▼
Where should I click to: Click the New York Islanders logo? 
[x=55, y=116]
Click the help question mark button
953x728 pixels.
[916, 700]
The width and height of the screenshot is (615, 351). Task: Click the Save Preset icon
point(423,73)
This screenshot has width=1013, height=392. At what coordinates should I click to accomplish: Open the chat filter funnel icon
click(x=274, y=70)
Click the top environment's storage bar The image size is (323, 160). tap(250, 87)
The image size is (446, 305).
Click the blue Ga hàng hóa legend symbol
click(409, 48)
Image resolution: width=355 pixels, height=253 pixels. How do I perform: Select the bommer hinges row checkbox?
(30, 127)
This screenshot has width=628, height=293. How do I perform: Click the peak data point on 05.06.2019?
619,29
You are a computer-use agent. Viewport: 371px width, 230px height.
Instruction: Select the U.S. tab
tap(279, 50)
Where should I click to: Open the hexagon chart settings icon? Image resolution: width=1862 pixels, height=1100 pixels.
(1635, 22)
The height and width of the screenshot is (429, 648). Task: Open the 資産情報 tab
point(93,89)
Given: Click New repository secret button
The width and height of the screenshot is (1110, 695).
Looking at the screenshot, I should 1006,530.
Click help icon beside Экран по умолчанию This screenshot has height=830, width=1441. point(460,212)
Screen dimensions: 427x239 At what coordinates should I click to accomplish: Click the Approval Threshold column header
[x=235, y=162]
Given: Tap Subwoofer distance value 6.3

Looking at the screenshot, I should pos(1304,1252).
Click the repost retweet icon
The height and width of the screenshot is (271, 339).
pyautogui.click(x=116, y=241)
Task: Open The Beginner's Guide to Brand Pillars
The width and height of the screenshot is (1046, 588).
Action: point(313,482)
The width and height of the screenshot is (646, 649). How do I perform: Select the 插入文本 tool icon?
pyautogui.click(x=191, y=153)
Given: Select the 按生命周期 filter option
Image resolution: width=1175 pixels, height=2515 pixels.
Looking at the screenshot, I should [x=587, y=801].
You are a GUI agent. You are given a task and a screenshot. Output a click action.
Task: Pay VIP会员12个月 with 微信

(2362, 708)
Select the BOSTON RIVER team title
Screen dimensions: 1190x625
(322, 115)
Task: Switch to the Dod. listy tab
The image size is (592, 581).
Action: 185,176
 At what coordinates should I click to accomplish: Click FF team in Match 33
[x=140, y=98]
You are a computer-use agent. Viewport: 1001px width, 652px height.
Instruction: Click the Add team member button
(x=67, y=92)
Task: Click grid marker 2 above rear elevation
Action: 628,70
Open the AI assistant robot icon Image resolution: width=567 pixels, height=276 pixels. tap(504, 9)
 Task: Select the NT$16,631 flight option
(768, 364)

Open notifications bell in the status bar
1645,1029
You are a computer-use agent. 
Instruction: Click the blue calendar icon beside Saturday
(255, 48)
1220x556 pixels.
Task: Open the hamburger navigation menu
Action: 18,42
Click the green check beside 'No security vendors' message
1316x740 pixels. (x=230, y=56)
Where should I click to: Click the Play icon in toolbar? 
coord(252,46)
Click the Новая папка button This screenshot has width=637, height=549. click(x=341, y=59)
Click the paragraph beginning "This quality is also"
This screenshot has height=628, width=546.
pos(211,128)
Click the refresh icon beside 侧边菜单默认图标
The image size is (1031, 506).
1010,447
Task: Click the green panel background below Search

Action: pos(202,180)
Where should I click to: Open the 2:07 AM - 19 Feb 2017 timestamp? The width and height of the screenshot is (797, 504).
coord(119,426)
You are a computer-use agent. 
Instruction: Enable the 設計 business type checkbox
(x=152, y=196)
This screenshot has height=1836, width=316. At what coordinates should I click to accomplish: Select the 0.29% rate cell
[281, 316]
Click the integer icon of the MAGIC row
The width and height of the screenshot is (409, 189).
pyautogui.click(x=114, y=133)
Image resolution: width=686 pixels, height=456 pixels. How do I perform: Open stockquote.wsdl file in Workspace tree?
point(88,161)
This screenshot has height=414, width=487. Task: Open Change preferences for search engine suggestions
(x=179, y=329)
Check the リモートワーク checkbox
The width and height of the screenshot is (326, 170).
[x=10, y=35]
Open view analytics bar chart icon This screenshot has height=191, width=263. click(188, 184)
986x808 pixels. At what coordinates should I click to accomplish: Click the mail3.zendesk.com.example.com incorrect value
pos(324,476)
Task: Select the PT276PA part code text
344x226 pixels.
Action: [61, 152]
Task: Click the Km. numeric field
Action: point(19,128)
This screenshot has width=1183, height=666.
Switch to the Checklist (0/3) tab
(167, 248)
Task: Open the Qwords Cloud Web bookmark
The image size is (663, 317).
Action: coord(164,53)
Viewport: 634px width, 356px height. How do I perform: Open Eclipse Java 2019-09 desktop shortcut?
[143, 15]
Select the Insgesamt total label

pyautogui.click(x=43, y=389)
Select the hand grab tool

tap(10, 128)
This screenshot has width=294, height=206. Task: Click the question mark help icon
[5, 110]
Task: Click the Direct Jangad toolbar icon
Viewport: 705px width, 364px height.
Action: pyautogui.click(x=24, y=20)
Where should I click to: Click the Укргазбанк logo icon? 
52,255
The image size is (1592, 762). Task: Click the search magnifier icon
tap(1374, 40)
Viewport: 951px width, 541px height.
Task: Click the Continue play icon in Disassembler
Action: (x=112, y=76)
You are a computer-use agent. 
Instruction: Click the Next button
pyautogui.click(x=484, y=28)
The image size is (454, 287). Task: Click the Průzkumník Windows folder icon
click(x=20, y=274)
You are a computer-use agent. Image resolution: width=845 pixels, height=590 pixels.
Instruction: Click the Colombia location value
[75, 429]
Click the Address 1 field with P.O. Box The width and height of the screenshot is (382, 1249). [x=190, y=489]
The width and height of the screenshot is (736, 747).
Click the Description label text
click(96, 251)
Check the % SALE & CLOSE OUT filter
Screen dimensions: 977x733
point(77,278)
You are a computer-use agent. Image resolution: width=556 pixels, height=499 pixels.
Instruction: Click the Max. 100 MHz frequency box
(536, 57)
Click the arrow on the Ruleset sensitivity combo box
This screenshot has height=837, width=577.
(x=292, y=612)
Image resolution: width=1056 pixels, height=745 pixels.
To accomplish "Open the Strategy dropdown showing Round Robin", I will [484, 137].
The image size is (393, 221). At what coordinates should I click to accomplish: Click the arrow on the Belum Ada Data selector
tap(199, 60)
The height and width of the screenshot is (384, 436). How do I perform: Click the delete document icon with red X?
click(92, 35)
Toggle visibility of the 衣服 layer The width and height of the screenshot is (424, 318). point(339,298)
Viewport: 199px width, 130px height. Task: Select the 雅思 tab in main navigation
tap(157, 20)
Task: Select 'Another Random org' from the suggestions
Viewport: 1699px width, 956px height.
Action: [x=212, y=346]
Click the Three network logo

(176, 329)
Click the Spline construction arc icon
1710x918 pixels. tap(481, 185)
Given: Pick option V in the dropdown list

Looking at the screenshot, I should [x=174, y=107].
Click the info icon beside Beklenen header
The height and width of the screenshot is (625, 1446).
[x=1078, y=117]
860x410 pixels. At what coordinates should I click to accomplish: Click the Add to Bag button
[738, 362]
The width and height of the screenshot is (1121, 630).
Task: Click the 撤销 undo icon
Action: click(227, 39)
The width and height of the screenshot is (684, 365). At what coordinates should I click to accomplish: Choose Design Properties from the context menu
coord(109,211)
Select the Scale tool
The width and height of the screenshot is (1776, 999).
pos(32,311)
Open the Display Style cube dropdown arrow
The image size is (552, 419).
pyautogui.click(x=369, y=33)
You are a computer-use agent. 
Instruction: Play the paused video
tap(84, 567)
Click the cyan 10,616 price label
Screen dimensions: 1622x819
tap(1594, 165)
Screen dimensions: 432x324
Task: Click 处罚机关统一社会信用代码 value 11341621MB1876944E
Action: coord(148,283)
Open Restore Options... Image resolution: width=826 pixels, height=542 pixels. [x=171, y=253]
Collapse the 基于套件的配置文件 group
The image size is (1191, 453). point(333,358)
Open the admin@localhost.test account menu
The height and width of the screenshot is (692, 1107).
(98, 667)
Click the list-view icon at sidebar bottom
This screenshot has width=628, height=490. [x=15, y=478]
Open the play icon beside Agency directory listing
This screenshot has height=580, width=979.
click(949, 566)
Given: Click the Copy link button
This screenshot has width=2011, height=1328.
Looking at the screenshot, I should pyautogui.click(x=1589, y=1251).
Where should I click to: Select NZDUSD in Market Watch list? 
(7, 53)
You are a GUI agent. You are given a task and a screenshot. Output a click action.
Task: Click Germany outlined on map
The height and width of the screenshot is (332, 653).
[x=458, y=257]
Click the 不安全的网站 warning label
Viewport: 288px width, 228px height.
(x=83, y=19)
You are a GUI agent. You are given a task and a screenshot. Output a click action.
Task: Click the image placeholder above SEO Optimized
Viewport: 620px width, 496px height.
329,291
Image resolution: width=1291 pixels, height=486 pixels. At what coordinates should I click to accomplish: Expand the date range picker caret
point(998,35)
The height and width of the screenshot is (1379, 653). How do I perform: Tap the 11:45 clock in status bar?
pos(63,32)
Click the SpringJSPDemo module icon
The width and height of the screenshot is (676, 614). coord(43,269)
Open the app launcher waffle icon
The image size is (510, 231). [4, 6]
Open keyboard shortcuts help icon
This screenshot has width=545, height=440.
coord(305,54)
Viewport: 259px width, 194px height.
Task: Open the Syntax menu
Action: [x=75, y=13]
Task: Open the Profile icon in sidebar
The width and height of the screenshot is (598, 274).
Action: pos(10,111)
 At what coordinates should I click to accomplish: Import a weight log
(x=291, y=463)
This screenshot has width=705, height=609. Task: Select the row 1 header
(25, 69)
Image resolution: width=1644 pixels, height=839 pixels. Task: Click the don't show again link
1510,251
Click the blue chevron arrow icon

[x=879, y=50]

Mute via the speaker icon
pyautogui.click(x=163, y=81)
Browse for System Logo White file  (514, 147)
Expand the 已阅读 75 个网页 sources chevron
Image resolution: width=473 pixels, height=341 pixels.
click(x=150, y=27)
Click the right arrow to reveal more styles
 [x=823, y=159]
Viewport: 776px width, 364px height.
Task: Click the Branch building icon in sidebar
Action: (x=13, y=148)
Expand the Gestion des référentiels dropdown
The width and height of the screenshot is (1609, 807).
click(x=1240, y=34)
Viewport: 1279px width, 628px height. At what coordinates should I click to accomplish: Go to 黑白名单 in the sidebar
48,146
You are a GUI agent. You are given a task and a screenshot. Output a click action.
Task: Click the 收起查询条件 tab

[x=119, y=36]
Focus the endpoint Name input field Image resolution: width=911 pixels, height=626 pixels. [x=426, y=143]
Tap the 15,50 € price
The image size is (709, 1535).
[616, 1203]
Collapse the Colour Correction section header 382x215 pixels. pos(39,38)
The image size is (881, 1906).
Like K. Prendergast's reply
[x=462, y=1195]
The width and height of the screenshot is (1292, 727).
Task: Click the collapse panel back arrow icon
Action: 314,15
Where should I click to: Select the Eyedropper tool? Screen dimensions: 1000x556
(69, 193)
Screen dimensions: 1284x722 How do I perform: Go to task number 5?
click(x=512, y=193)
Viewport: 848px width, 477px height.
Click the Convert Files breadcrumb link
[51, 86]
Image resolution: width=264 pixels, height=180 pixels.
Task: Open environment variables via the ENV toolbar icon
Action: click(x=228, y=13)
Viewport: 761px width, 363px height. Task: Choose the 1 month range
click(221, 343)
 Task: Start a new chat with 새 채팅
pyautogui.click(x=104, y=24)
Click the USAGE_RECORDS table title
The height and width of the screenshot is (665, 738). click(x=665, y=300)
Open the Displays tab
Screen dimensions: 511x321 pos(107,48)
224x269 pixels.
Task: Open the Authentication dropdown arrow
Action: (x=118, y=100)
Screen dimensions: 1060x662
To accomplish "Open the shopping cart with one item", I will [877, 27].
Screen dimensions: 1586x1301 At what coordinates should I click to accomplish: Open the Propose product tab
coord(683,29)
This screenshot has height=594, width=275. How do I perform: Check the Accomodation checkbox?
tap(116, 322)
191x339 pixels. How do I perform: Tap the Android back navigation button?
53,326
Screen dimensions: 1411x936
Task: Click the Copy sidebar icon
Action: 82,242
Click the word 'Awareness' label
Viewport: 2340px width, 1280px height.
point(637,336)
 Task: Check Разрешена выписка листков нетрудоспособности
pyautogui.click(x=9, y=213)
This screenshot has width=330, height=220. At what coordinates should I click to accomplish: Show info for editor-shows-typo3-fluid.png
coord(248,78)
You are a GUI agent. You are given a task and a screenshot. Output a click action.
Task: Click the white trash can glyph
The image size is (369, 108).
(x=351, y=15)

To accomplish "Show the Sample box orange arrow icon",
▲
→ **Your goal**
Reproduce, word for word, the lines from the one containing "The width and height of the screenshot is (646, 649)." through the one containing "1316x740 pixels. (x=230, y=56)", including both of those lines.

→ **In response**
The width and height of the screenshot is (646, 649). How do I perform: Select the 插入文本 tool icon?
pyautogui.click(x=191, y=153)
Given: Select the 按生命周期 filter option
Image resolution: width=1175 pixels, height=2515 pixels.
Looking at the screenshot, I should [x=587, y=801].
You are a GUI agent. You are given a task and a screenshot. Output a click action.
Task: Pay VIP会员12个月 with 微信

(2362, 708)
Select the BOSTON RIVER team title
Screen dimensions: 1190x625
(322, 115)
Task: Switch to the Dod. listy tab
The image size is (592, 581).
Action: 185,176
 At what coordinates should I click to accomplish: Click FF team in Match 33
[x=140, y=98]
You are a computer-use agent. Viewport: 1001px width, 652px height.
Instruction: Click the Add team member button
(x=67, y=92)
Task: Click grid marker 2 above rear elevation
Action: 628,70
Open the AI assistant robot icon Image resolution: width=567 pixels, height=276 pixels. tap(504, 9)
 Task: Select the NT$16,631 flight option
(768, 364)

Open notifications bell in the status bar
1645,1029
You are a computer-use agent. 
Instruction: Click the blue calendar icon beside Saturday
(255, 48)
1220x556 pixels.
Task: Open the hamburger navigation menu
Action: 18,42
Click the green check beside 'No security vendors' message
1316x740 pixels. (x=230, y=56)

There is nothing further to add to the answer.